Tra le donne più importanti della Storia, oggi celebriamo Elena Cornaro Piscopia, la prima donna laureata in Europa.

Quant’era difficile essere donna nel 1600? (e non solo)

Perché nei libri di storia ci leggono più nomi di uomini che di donne? Perché i grandi inventori, studiosi, scienziati avevano i pantaloni e meno spesso le gonne?

Alle donne che non avevano una famiglia facoltosa alle spalle era vietato insegnare, studiare, lavorare, laurearsi. Diritti che abbiamo raggiunto, se ci pensate, da pochissimi anni in confronto agli uomini.
L’assenza totale delle donne in campo scientifico fu dovuto proprio a uno stereotipo femminile ben preciso. La donna doveva avere la fondamentale qualità della bellezza, saper governare la casa, il marito e i figli. E inoltre doveva saper intrattenere con conversazioni colte e intelligenti. Ecco perché le donne che potevano approcciarsi allo studio erano costrette a scegliere l’arte e le lettere. Mai le materie scientifiche. E lo facevano in istituzioni scolastiche riservate a sole donne, nelle quali imparavano a leggere e a scrivere.

elena cornaro piscopia

Le dame nei salotti francesi portarono la rivoluzione mettendo a soqquadro quel che fino ad allora si era per pura “abitudine”

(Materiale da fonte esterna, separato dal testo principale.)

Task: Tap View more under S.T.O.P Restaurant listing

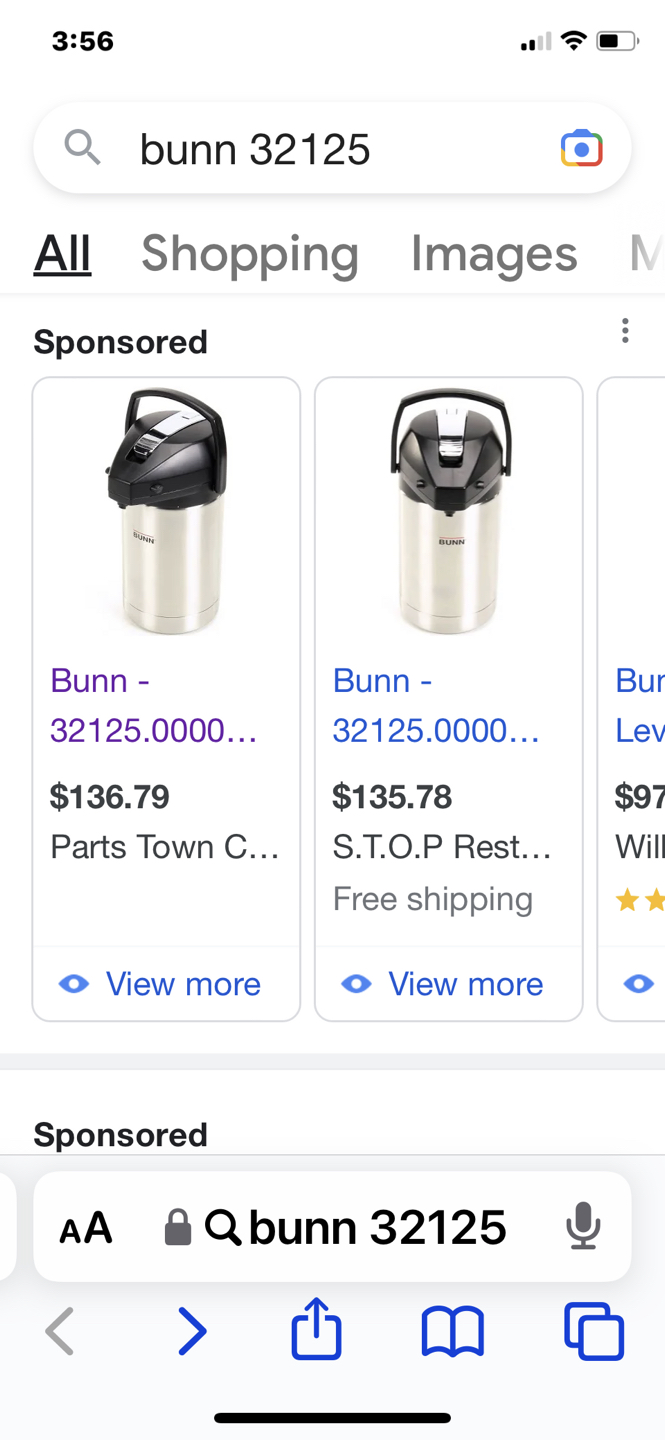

Fu grazie al coraggio e alla determinazione di queste donne che a partire dal 1600 si è cominciato a parlare di legame paritario tra uomo e donna. Prendevano parola su varie questioni, influenzavano la vita politica, seppur indirettamente, poiché venivano ascoltate dai loro amici uomini.

Le feste e gli incontri nei salotti francesi non avevano più lo scopo di chiacchierare e divertirsi, ma divennero dei veri e propri centri culturali in cui discutere e ragionale sulla morale e sui costumi femminili e maschili.
È in questo periodo che nella cultura cominciano a fiorire nomi di molte donne che guidano i salotti autonomamente, senza la supervisione patriarcale.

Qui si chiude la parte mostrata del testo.